• **Directive**
Please tally the lines in the listing below that contain the word "flag", counting a line only when the case matches, and give the number alone.

• **Supplied data**
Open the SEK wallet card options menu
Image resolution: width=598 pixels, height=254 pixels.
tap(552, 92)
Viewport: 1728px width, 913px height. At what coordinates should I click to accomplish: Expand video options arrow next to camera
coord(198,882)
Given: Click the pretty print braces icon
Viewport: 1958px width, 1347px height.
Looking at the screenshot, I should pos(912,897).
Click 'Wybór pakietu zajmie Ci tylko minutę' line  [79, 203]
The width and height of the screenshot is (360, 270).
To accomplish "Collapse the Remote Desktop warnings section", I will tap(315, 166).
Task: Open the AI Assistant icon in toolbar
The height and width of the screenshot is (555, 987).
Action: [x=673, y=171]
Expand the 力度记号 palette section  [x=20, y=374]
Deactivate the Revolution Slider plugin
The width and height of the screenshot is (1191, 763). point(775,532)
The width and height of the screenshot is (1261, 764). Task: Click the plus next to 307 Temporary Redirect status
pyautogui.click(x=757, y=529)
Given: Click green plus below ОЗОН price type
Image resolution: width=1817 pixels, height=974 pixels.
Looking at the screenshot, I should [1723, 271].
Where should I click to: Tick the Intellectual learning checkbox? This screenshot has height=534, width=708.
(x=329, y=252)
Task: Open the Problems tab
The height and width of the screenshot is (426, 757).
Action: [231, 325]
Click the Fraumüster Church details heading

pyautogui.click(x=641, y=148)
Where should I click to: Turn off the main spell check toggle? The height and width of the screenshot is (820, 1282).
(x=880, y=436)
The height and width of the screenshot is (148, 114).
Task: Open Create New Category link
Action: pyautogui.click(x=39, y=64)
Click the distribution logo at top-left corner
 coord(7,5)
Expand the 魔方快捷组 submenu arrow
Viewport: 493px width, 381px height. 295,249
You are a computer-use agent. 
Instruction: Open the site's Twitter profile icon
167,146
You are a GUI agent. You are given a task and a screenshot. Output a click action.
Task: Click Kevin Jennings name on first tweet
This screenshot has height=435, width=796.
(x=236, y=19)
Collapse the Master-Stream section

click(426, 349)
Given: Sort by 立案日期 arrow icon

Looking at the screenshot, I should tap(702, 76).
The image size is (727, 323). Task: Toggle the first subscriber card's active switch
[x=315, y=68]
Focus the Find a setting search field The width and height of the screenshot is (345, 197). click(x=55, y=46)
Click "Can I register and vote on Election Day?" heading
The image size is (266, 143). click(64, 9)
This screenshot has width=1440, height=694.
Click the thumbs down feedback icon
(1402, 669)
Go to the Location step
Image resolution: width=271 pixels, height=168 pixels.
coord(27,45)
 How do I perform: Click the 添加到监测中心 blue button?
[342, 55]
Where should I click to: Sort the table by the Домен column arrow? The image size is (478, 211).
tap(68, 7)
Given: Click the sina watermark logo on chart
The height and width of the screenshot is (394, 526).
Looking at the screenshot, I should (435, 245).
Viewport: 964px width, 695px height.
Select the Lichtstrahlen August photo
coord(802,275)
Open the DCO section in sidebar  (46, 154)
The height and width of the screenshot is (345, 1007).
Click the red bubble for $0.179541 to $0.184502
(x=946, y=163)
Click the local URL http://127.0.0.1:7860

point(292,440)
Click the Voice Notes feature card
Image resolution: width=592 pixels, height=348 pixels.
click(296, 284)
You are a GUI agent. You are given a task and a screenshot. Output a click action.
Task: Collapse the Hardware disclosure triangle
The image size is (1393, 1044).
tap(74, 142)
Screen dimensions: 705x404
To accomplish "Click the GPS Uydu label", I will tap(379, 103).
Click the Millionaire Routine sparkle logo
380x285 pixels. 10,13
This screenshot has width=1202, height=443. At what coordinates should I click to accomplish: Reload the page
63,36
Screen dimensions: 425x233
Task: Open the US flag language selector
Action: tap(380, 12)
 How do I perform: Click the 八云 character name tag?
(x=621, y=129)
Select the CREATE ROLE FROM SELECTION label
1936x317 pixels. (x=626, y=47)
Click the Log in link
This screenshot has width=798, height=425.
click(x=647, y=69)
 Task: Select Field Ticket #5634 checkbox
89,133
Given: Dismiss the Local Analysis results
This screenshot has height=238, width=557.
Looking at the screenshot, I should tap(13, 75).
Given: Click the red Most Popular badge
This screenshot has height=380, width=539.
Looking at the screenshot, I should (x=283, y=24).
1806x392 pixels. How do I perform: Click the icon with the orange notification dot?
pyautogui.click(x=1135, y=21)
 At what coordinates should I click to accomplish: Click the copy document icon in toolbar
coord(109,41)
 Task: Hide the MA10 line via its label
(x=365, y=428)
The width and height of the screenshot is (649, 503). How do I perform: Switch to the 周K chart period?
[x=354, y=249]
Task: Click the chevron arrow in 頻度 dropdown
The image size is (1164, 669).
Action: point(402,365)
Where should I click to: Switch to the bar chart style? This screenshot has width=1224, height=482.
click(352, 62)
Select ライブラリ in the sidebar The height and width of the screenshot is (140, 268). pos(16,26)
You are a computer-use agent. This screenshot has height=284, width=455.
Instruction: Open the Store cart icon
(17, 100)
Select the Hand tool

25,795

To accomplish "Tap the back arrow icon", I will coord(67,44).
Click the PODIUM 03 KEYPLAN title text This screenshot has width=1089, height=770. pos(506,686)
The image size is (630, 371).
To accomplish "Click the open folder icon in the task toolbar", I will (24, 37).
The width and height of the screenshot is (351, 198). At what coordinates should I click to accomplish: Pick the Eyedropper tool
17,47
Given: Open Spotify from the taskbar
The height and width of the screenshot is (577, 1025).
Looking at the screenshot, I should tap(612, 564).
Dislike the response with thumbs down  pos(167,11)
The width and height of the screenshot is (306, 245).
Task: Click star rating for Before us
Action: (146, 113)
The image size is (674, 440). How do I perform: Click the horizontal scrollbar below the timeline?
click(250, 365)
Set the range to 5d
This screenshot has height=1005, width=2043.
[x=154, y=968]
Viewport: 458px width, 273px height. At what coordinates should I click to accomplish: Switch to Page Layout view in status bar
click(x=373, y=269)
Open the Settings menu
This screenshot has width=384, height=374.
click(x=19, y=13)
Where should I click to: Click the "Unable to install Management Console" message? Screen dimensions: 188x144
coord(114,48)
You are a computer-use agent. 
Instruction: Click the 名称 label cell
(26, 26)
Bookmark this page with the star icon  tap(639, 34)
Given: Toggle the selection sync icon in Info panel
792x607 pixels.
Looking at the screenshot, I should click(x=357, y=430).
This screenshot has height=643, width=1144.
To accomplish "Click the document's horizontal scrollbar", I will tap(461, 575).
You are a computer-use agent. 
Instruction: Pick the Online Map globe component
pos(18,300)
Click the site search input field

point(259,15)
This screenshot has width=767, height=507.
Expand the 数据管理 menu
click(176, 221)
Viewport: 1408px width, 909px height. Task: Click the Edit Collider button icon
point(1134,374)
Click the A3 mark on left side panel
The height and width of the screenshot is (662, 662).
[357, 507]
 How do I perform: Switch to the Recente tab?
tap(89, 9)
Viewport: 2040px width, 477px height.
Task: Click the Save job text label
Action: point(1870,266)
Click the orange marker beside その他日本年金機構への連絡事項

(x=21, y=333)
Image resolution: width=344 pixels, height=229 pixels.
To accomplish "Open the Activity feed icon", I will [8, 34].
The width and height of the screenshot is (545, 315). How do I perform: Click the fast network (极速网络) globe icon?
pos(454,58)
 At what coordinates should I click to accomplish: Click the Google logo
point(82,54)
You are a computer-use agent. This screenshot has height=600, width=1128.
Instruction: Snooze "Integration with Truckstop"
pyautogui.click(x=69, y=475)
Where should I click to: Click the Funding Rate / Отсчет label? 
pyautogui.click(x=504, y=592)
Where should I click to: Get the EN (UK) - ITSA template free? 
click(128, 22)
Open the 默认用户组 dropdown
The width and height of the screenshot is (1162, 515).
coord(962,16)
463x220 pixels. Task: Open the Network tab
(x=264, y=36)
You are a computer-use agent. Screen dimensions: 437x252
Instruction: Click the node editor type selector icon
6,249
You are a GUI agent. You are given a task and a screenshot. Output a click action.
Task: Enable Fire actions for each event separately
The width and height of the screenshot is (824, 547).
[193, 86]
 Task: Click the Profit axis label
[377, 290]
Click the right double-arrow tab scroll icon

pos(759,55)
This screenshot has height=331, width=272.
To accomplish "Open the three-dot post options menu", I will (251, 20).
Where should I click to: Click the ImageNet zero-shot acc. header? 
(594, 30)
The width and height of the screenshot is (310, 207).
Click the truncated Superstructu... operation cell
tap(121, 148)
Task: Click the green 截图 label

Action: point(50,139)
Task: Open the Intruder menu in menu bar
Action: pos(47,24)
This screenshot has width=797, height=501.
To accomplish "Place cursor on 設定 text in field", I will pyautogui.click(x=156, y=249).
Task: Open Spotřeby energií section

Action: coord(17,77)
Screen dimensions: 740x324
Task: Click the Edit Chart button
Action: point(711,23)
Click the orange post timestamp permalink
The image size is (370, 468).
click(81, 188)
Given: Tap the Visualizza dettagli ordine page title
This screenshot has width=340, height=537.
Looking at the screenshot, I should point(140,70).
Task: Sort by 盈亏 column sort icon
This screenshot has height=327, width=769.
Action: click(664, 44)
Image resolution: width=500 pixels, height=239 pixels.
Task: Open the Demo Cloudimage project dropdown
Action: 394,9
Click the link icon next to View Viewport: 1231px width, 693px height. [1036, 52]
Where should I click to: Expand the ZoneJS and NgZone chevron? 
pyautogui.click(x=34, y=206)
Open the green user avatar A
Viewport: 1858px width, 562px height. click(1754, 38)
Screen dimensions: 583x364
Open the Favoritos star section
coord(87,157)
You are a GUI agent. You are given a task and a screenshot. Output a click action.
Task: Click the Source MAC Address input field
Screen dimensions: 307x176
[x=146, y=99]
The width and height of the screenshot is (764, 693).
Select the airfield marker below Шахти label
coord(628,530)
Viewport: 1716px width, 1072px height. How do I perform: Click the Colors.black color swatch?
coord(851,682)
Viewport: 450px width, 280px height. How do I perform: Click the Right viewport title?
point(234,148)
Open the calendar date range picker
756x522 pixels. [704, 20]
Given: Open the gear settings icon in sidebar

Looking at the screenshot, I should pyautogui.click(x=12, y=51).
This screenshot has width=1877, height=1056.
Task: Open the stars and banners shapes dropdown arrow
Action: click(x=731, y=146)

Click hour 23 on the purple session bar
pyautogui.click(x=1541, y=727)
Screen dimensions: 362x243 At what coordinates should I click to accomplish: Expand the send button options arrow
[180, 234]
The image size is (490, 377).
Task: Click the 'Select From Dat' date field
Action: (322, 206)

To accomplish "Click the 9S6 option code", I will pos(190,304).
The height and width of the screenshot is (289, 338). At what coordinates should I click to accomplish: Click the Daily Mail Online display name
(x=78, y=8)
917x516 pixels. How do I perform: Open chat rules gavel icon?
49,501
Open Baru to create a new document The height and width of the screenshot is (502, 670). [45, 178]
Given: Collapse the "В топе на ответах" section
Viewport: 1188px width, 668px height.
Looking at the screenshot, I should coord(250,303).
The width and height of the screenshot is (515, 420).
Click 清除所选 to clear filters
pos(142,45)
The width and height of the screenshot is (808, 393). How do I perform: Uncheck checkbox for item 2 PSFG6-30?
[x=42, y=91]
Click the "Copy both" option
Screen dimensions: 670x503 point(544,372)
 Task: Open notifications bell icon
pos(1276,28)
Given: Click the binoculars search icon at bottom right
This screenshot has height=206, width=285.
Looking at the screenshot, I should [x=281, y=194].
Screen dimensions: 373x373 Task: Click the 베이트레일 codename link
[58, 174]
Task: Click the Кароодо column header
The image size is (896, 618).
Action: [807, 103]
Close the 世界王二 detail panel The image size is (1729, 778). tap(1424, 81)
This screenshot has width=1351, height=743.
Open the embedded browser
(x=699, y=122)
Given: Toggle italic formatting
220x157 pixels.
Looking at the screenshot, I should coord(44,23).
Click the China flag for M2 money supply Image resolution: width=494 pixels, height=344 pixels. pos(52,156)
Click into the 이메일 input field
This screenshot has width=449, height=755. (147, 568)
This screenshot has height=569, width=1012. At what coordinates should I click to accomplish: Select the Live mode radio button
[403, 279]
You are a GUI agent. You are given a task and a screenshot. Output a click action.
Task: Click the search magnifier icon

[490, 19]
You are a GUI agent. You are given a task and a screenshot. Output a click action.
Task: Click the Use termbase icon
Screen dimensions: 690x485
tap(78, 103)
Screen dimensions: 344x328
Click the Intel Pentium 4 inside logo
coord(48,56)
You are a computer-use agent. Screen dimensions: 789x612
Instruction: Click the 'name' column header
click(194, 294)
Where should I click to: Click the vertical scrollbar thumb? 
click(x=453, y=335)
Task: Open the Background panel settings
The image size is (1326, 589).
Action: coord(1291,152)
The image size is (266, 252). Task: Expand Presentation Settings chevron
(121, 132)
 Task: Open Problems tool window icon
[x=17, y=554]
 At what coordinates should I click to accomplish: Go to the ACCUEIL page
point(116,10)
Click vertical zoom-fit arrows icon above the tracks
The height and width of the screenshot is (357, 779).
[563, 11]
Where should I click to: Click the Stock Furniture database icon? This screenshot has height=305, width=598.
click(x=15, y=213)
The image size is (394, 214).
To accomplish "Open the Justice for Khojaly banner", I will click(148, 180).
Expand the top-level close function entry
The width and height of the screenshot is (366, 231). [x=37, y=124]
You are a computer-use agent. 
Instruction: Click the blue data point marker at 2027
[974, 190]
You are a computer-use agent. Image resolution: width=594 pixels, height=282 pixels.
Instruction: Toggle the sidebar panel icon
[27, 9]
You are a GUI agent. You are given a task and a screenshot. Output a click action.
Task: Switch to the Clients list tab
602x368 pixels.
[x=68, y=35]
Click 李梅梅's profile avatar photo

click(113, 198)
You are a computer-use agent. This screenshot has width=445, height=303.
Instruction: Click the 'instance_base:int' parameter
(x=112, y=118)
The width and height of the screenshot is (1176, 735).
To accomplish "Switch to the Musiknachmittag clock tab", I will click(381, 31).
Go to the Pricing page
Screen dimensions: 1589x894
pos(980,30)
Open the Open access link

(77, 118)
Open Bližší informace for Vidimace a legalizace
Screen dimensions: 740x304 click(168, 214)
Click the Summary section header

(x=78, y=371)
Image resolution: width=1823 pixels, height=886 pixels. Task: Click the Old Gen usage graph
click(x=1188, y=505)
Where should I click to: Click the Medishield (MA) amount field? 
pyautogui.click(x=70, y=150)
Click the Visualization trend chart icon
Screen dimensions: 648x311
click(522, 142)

• **Answer for this exercise**
2